The Pensions Authority’s Statement of Strategy 2016-2020 sets out the Authority’s vision, mission, values and strategic objectives, which will guide it in undertaking its functions for the next five years. The strategy will be reviewed at mid-term to assess whether it remains appropriate.
The Authority’s vision is for a pensions environment where pensions savings are secure, well-managed and understandable and which encourages pensions savings. The Authority’s mission is to foster public confidence by providing effective and efficient pensions regulation, to support trustees and the public by providing guidance and information and, finally, to provide expert advice to the Minister for Social Protection to help inform the development of pensions policy.
The Strategy identifies the key challenges and opportunities to the Authority’s operating environment. These include economic and fiscal issues such as the continued, though improved, high unemployment rate alongside the prevailing uncertainty in international economic developments and ongoing low interest rates. The Authority is and will be heavily involved in advancing proposals for pensions reform and simplification. Such reform will include proposals to reduce the number of defined contribution pension schemes and proposals on Personal Retirement Savings Accounts ("PRSAs"), most notably in the areas of charges and tax reliefs and transferability into PRSAs.
Given the value of defined benefit liabilities at some €60 billion, the Strategy states that it remains very important for trustees to adopt and maintain good financial management practices and to have processes to identify and mitigate risk within such schemes.
The Authority is conscious of the expectations of retirement savers in relation to those who have charge of their savings and of the Authority as regulator. Consequently, the compliance obligations of those involved in pensions are predicted to grow and may include further obligations imposed from EU level. The Authority accepts that there is an increased demand for guidance on meeting regulatory obligations and also reinforces its role as promoter and supporter of compliance with the Pensions Act and to address non-compliance. Perhaps the most important section of the Strategy document is that set out as the Risk Priorities Appendix. The Authority makes it clear that its approach to supervision is based on a hierarchy of the said risk priorities.

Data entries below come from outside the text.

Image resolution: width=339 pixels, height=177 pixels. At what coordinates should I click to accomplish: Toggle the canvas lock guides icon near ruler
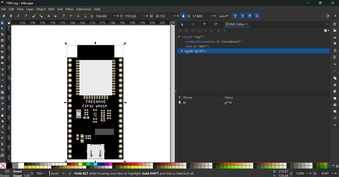pyautogui.click(x=9, y=23)
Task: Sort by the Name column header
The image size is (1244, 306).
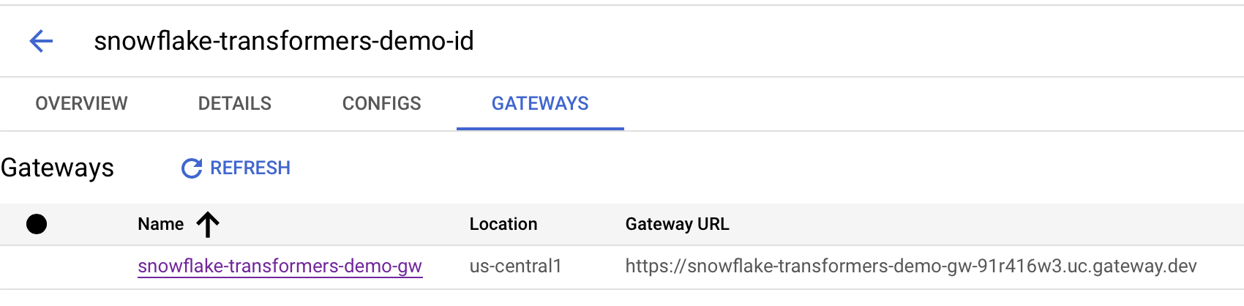Action: [161, 224]
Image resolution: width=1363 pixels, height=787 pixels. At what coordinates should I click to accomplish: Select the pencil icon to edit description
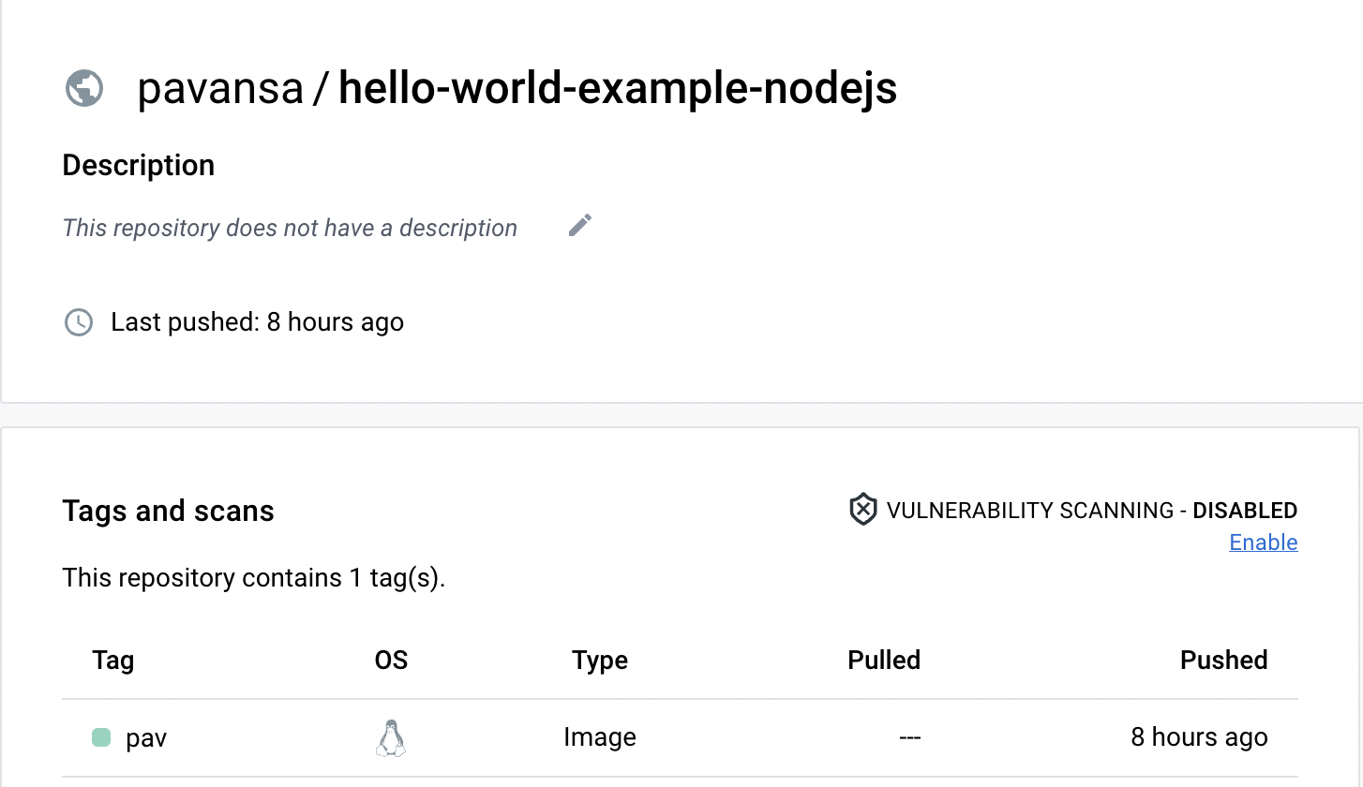click(x=579, y=224)
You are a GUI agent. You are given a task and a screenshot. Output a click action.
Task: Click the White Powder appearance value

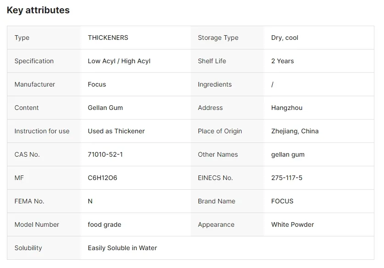coord(292,224)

If you want to be forearmed to meet at least some of the advancing regulation of the Authority you would be well advised to review the hierarchy of risk priorities as they apply to you. Assess your own scheme(s), identify any issues relating to the risk priorities and act to put any necessary measures in place to ensure that those risks can be eliminated or reduced. Equally important is to ensure that communications with the Authority are not ignored as it “will especially target failure to provide the Authority with information including whistleblowing obligations..” If in doubt take suitable advice, but ignore the Authority and fail to act at your peril!